Task prompt: Show each line of the data below in which "computer" occurs.

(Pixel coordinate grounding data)
────────────────────────────────────────

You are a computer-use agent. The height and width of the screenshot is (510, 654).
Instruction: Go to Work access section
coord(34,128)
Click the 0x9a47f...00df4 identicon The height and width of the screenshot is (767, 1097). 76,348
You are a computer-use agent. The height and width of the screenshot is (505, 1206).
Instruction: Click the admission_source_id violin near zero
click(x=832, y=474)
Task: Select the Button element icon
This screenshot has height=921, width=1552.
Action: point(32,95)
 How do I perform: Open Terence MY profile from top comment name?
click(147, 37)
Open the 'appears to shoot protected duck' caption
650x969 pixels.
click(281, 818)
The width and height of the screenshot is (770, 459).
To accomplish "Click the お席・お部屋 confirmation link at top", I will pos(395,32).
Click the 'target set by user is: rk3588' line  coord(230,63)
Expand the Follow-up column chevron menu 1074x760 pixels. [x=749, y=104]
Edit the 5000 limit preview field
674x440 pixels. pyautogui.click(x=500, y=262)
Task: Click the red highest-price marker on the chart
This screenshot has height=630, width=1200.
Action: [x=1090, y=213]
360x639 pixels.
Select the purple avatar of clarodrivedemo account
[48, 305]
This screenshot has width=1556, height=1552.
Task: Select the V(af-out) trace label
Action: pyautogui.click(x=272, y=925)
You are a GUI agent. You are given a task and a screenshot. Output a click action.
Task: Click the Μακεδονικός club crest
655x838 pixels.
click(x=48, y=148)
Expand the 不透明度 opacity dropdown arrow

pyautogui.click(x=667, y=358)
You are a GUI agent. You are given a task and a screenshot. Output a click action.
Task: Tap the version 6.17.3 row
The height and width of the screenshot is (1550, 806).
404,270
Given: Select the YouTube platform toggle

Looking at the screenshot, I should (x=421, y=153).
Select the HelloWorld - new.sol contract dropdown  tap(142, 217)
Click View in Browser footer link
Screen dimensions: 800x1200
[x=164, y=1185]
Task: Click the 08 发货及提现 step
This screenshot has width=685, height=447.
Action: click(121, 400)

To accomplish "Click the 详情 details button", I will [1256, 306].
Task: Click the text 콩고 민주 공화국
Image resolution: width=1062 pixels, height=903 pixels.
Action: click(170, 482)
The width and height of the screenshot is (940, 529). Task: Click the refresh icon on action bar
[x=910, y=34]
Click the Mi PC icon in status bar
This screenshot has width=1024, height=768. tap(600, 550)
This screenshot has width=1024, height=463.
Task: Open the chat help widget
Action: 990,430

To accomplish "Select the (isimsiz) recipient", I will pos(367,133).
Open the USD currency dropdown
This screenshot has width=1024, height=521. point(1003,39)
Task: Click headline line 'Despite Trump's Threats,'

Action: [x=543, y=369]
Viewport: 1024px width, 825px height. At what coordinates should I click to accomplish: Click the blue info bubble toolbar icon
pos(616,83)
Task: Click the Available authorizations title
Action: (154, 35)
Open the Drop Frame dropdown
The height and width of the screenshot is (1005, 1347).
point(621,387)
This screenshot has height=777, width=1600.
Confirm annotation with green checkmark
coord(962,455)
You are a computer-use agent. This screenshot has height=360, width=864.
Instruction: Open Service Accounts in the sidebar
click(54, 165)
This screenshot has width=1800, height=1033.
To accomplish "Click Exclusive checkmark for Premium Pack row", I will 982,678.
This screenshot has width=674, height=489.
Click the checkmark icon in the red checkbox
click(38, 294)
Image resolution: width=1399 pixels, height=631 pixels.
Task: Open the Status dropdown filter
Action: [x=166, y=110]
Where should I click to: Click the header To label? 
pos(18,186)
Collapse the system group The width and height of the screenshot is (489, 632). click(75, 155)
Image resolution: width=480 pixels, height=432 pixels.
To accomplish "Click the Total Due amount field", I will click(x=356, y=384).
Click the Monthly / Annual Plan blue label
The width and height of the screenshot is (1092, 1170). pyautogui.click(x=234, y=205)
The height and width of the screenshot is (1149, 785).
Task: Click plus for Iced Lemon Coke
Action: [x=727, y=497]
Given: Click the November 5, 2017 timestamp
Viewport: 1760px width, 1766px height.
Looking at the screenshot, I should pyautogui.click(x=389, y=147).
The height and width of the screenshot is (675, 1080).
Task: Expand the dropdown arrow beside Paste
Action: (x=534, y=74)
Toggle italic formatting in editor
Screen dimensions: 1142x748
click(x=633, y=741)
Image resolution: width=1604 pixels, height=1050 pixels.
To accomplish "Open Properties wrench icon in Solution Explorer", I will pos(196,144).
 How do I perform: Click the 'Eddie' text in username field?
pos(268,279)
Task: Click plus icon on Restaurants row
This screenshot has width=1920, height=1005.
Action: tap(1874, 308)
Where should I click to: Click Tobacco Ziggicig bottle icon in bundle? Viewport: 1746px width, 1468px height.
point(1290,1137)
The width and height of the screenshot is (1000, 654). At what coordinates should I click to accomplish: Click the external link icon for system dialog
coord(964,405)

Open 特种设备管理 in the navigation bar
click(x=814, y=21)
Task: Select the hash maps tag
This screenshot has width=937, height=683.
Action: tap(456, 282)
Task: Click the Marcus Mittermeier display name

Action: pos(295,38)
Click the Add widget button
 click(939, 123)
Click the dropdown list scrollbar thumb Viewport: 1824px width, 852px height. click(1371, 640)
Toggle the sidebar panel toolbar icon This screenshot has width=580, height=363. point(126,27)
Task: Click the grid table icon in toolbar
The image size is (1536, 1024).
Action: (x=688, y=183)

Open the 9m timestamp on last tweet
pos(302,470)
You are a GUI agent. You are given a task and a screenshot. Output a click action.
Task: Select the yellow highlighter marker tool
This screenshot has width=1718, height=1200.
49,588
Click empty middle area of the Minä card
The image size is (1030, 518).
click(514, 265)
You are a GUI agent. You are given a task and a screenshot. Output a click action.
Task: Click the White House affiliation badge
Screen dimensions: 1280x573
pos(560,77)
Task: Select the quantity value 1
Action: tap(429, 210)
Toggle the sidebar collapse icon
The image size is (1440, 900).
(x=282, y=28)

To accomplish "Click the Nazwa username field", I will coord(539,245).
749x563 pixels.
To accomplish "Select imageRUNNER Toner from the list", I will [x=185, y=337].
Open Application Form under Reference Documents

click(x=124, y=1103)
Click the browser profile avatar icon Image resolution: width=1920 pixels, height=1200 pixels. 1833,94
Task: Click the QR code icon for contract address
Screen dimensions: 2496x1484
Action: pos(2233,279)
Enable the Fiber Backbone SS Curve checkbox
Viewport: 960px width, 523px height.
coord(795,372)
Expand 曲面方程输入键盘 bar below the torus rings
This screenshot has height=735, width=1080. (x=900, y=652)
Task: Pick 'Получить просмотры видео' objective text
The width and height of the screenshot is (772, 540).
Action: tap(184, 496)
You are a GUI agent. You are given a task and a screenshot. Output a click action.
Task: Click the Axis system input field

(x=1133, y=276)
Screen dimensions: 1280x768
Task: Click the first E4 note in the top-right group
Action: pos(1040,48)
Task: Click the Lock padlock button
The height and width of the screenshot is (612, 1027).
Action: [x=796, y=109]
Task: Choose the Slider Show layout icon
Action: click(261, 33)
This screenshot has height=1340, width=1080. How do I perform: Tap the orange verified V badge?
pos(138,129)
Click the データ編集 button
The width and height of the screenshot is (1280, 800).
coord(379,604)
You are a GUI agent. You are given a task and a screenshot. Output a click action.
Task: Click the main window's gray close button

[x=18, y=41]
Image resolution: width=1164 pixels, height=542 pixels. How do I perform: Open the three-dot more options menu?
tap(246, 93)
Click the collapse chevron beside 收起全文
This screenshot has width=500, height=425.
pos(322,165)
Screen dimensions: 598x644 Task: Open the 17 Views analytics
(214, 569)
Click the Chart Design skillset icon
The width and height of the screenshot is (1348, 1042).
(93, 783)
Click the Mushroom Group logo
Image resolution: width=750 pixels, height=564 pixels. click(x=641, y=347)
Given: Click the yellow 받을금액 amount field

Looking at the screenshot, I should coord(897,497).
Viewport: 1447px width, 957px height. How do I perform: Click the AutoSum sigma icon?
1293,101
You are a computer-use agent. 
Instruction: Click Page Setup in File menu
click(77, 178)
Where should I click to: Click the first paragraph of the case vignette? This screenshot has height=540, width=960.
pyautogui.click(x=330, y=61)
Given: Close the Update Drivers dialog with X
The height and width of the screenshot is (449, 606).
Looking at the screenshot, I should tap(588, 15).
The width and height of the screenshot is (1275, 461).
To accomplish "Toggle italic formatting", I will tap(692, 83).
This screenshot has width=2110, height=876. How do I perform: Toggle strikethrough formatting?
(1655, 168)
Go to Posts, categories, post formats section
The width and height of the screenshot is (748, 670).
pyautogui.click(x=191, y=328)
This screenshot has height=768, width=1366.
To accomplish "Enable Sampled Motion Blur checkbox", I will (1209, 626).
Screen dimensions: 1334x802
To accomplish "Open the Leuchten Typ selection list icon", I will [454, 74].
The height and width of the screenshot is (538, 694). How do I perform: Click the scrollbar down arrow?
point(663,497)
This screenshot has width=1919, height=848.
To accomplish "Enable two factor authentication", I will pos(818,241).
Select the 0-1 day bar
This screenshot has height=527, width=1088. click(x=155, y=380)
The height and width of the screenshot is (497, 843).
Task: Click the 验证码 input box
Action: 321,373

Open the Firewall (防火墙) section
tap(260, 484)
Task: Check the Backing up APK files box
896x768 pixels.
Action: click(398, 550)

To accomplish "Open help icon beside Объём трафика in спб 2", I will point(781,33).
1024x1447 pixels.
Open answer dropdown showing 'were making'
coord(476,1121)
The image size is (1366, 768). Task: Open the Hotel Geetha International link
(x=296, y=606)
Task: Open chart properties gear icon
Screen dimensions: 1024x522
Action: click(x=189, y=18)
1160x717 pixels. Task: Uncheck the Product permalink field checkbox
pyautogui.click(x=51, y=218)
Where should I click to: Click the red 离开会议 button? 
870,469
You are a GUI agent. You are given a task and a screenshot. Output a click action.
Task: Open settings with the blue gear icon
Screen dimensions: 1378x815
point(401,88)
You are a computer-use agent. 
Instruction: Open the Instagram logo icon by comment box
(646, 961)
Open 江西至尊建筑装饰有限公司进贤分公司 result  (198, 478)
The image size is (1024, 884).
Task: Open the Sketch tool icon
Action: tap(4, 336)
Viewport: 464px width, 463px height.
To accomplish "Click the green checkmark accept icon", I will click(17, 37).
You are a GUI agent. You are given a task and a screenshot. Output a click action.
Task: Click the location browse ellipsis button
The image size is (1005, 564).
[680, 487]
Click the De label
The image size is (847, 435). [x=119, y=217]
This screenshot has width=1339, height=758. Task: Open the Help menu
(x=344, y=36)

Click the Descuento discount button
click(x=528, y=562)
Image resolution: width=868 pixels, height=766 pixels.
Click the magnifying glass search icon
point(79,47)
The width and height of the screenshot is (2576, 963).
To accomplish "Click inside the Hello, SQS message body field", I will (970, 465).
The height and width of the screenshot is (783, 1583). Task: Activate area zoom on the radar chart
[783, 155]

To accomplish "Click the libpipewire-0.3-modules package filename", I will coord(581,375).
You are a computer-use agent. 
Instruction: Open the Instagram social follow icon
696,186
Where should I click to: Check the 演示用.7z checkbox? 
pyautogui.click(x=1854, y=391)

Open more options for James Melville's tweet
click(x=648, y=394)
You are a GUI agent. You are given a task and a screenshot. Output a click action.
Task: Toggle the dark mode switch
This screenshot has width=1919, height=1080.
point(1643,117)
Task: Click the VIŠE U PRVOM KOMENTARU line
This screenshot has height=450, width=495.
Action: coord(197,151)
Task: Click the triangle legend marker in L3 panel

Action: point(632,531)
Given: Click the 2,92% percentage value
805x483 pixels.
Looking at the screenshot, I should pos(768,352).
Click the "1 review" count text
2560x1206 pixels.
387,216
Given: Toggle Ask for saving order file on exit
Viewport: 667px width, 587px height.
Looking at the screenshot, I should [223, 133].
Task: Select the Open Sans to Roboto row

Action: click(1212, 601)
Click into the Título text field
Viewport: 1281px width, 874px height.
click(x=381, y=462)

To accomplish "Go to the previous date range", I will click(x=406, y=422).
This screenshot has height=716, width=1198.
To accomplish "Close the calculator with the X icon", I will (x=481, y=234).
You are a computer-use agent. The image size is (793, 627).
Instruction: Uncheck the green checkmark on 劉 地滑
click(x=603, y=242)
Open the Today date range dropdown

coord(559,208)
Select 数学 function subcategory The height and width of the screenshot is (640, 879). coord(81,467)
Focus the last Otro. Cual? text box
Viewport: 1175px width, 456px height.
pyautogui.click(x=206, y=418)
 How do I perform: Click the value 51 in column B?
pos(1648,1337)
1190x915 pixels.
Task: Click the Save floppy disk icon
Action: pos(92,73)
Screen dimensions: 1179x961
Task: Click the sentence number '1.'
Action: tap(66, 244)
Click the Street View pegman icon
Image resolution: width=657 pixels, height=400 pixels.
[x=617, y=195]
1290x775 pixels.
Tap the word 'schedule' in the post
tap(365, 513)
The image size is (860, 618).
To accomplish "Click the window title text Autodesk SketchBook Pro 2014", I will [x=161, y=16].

────────────────────────────────────────

Exercise response:
You are a computer-use agent. The height and width of the screenshot is (510, 654).
You are a computer-use agent. The height and width of the screenshot is (505, 1206).
You are a computer-use agent. This screenshot has height=360, width=864.
You are a computer-use agent. 
You are a computer-use agent. 
You are a computer-use agent. 
You are a computer-use agent. The image size is (793, 627).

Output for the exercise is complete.